_Kısa Soru 1_:
Verilen metne göre aşağıdaki soruları yanıtlayınız.
(a) Son aylarda ABD-Japonya-Güney Kore üçlü mekanizmasının daha aktif çalışmasını ne sağlamıştır?
(b) Raporda Hindistan, önemli bir aktör olarak tanımlanmasının yanı sıra nasıl bir güç olarak konumlandırılmıştır?
(c) Yeni Delhi yönetimi, gelecek dönemde kendi rolünün hangi çapta değerlendirilmesini talep edecektir?
_Kısa Soru 2_: Verilen metnin "Öncelikle geçmiş raporların" ifadesiyle başlayıp "stratejisinin gücünü arttıracaktır." ifadesine kadar süren bölümünü yeniden yazınız ve bu bölümde "Güney Kore" adını "Kore Cumhuriyeti" olarak değiştiriniz.

_Verilen Metin_:
# # # # # # #

Trump döneminde açıklanan iki raporun aksine; yeni raporun daha net ve hedefe yönelik olarak yazıldığı söylenebilir. Raporda, ABD’li karar alıcılar tarafından geçmişte açıklanan politikaların vurgulandığı da bir gerçektir. Lakin raporda, yorumlamaya açık ve ABD’nin geleceğe yönelik planları hakkında ipucu veren satırlar da vardır.
Öncelikle geçmiş raporların aksine Güney Kore vurgusu, ABD’nin iki önemli müttefiki olan Japonya ve Güney Kore arasındaki sorunların çözülmesi için bir girişim başlatacağı izlenimini oluşturmaktadır. Son aylarda Kuzey Kore’nin füze denemeleri, ABD-Japonya-Güney Kore üçlü mekanizmasının daha aktif bir şekilde çalışmasını sağlamıştır. Bu yakınlaşmayla birlikte, ABD öncülüğünde Japonya ile Güney Kore arasındaki ihtilafların çözülmesi, iki ülkenin de Çin’e daha fazla odaklanmasını sağlayacak ve ekonomik olarak Çin’i çevreleme stratejisinin gücünü arttıracaktır.
Raporda vurgulanan ve ayrı bir başlık açılan bir diğer konu ise Hindistan’dır. Hindistan, raporda ABD’nin Hint-Pasifik politikalarında önemli bir aktör olarak tanımlanırken; bölgesel bir güç olarak da konumlandırılmıştır. Lakin Hint milliyetçiliğinin baskın olduğu bir dönemde kullanılan söz konusu ifade, Yeni Delhi’de rahatsızlık yaratmıştır. AUKUS sürecine dahil edilmemesi, son QUAD toplantısında Ukrayna vurgusunun yapılmasından duyulan rahatsızlık ve ABD’nin bölgeye çekmeye çalıştığı İngiltere başta olmak üzere Avrupa ülkeleri ve doğal olarak Anglo-Sakson bakış açısı gibi nedenler, Hindistan’ın duruşunu sorgulatacak gelişmeler olarak yorumlanabilir. Bu sebeple Yeni Delhi yönetimi, gelecek dönemde kendi rolünün, bölgesel olmaktan ziyade; küresel bir çapta değerlendirilmesi gerektiğini talep edecektir.

# # # # # # #

_Derlenen Malzeme_:
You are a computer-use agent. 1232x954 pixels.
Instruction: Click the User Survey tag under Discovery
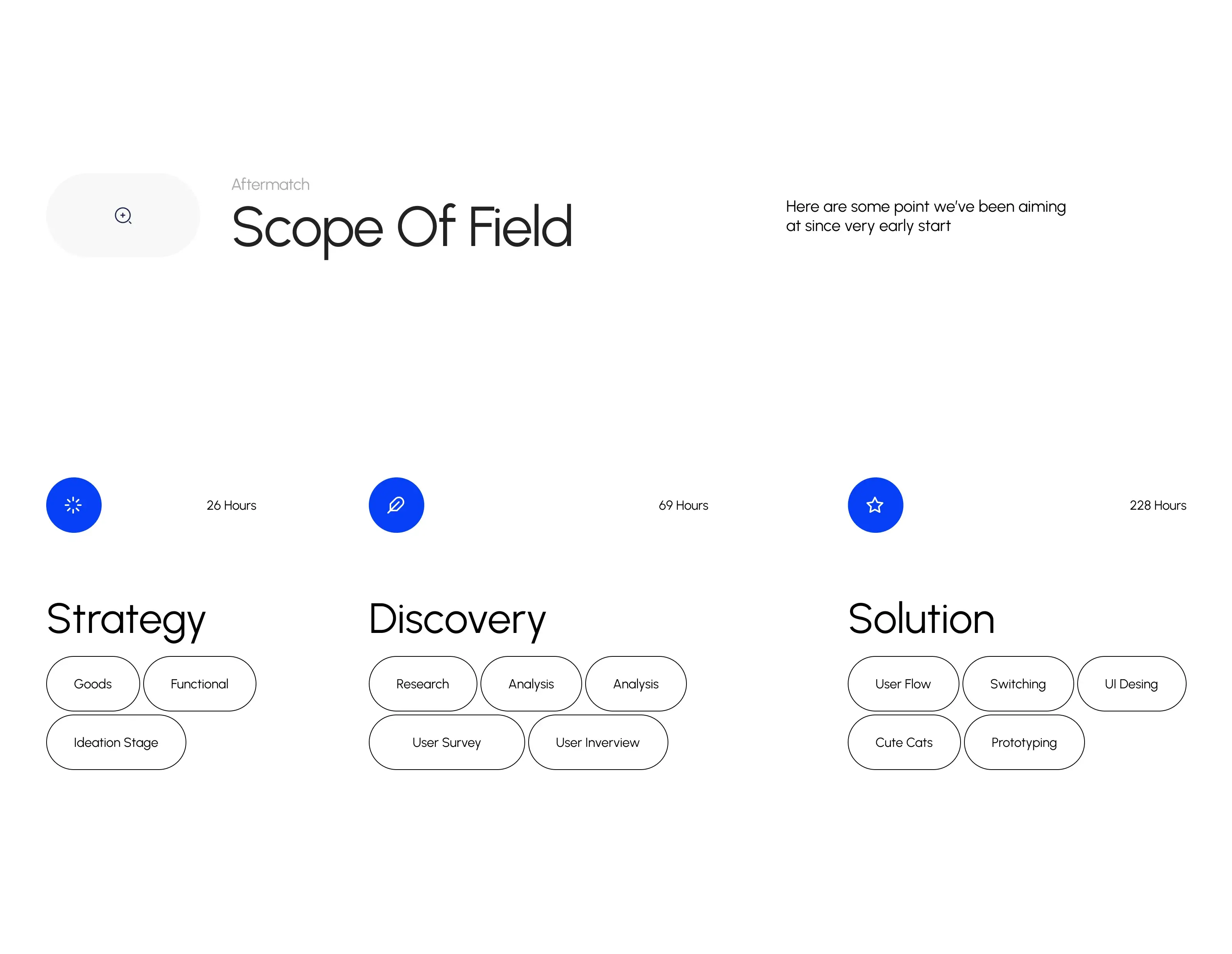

# # # # # # #

_Yanıt 1_:
(a) Kuzey Kore'nin füze denemeleri.
(b) Bölgesel bir güç olarak.
(c) Bölgesel olmaktan ziyade küresel bir çapta.

_Yanıt 2_:
Öncelikle geçmiş raporların aksine Kore Cumhuriyeti vurgusu, ABD’nin iki önemli müttefiki olan Japonya ve Kore Cumhuriyeti arasındaki sorunların çözülmesi için bir girişim başlatacağı izlenimini oluşturmaktadır. Son aylarda Kuzey Kore’nin füze denemeleri, ABD-Japonya-Kore Cumhuriyeti üçlü mekanizmasının daha aktif bir şekilde çalışmasını sağlamıştır. Bu yakınlaşmayla birlikte, ABD öncülüğünde Japonya ile Kore Cumhuriyeti arasındaki ihtilafların çözülmesi, iki ülkenin de Çin’e daha fazla odaklanmasını sağlayacak ve ekonomik olarak Çin’i çevreleme stratejisinin gücünü arttıracaktır.